The calloc function does not initialize memory to the default value for a given type, and in fact it can't because it knows nothing regarding the type that the memory will be used for.
What it does do is set the memory to all bits 0. On most implementations you're likely to come across, this means that integer and floating point types will have the value 0 and that pointer types will be NULL. With regard to structs and/or arrays, this would apply to any members, and additionally any padding within a struct would also have all bits set to 0.
Related
malloc() function forms a single block of memory (say 20 bytes typecasted to int), so how it can be used as an array of int blocks like as calloc() function? Shouldn't it be used to store just one int value in whole 20 bytes (20*8 bits)?
(say 20 bytes typecasted to int)
No, the returned memory is given as a pointer to void, an incomplete type.
We assign the returned pointer to a variable of pointer to some type, and we can use that variable to access the memory.
Quoting C11, chapter §7.22.3, Memory management functions
[....] The
pointer returned if the allocation succeeds is suitably aligned so that it may be assigned to
a pointer to any type of object with a fundamental alignment requirement and then used
to access such an object or an array of such objects in the space allocated (until the space
is explicitly deallocated). [...] The pointer returned points to the start (lowest byte address) of the
allocated space. [....]
Since the allocated memory is contiguous, pointer arithmetic works, just as in case of arrays, since in arrays also, elements are placed in contiguous memory.

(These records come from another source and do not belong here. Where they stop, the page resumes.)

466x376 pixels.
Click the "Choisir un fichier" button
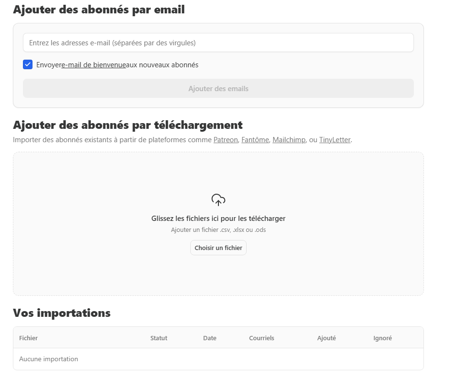(x=218, y=248)
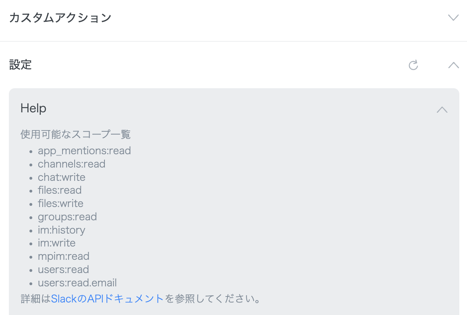Click the カスタムアクション section title

60,18
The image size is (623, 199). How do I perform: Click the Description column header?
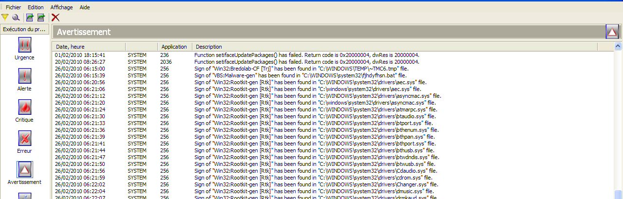[209, 47]
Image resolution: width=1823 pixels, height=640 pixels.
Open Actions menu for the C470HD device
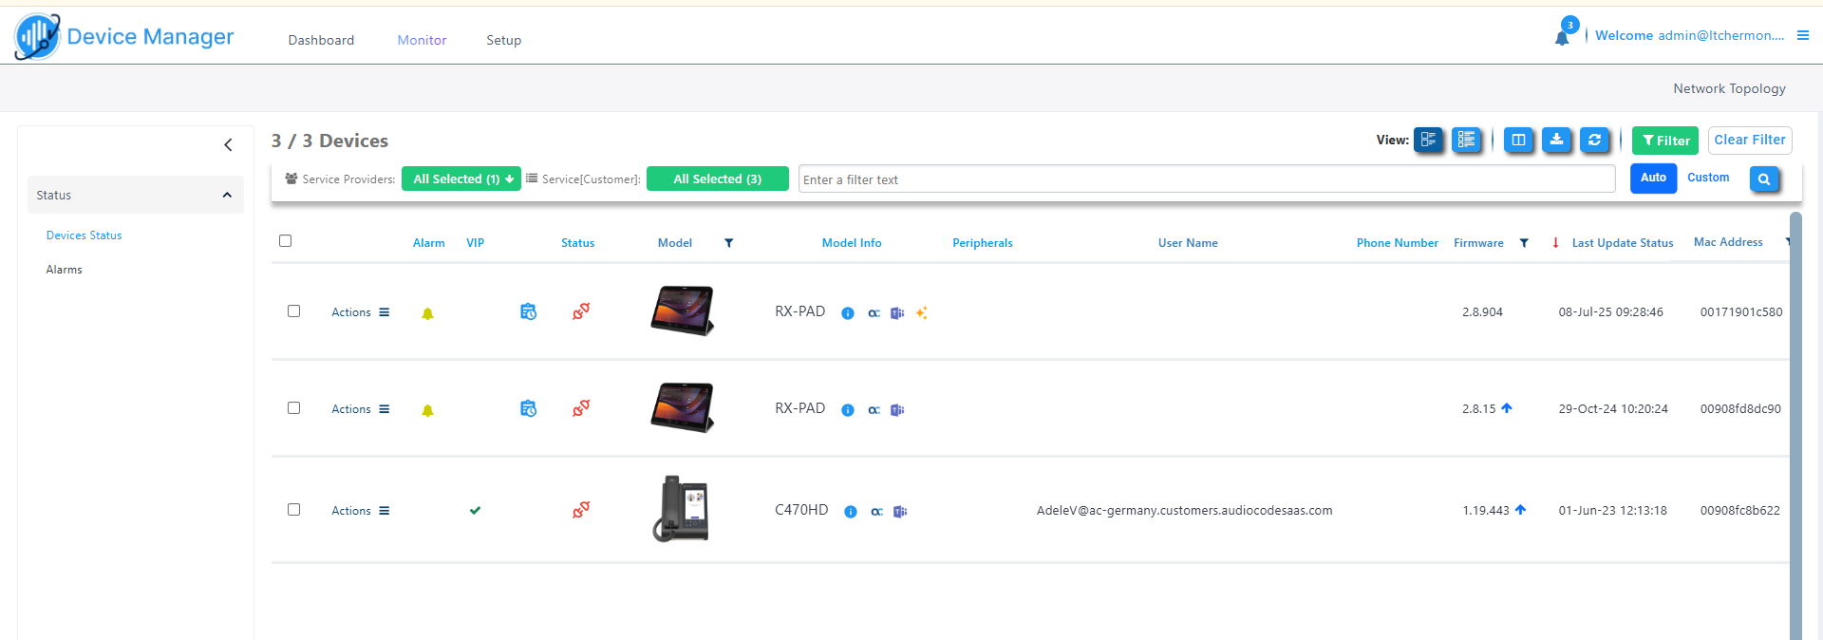pos(360,511)
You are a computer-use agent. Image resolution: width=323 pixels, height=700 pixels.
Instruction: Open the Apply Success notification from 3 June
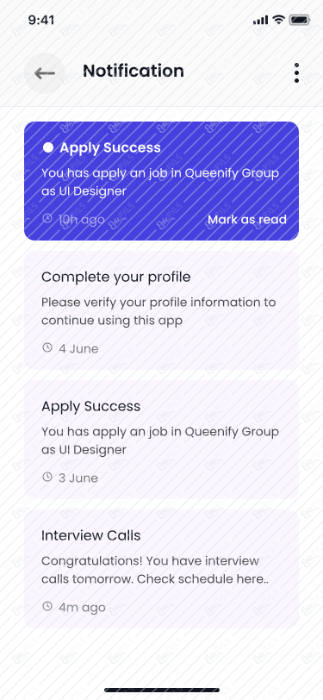pos(162,440)
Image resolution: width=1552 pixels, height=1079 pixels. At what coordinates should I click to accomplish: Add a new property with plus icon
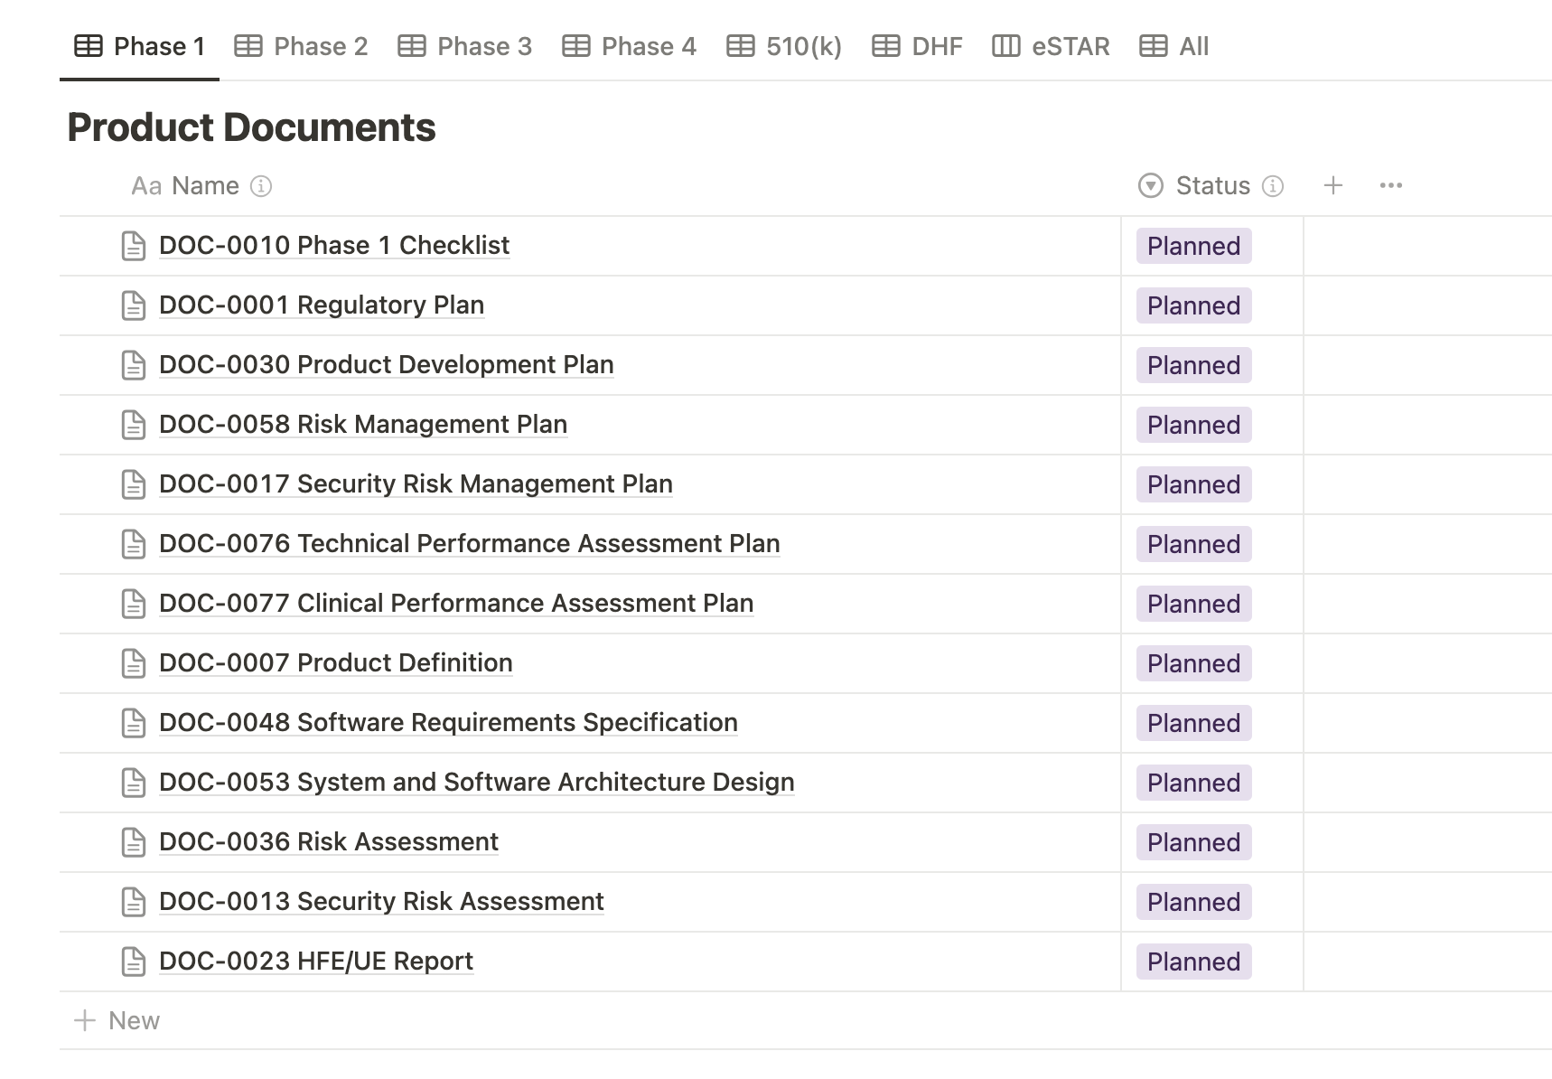point(1332,186)
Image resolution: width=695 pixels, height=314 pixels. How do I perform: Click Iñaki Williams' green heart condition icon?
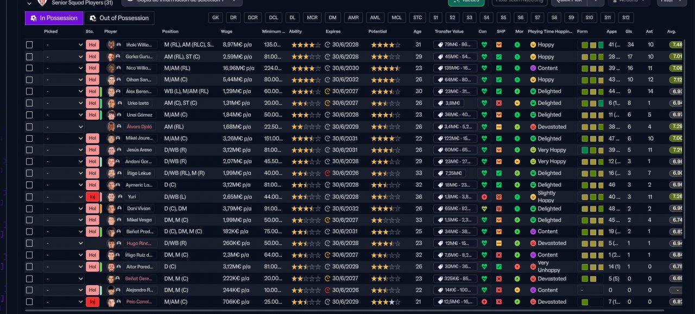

One point to clarify, a pointer is not an array.
There's an abstract concept in C formally known as effective type, meaning the actual type of the data stored in memory. This is something the compiler keeps track of internally.
Most objects in C have such an effective type at the point when the variable is declared, for example if we type int a; then the effective type of what's stored in a is int.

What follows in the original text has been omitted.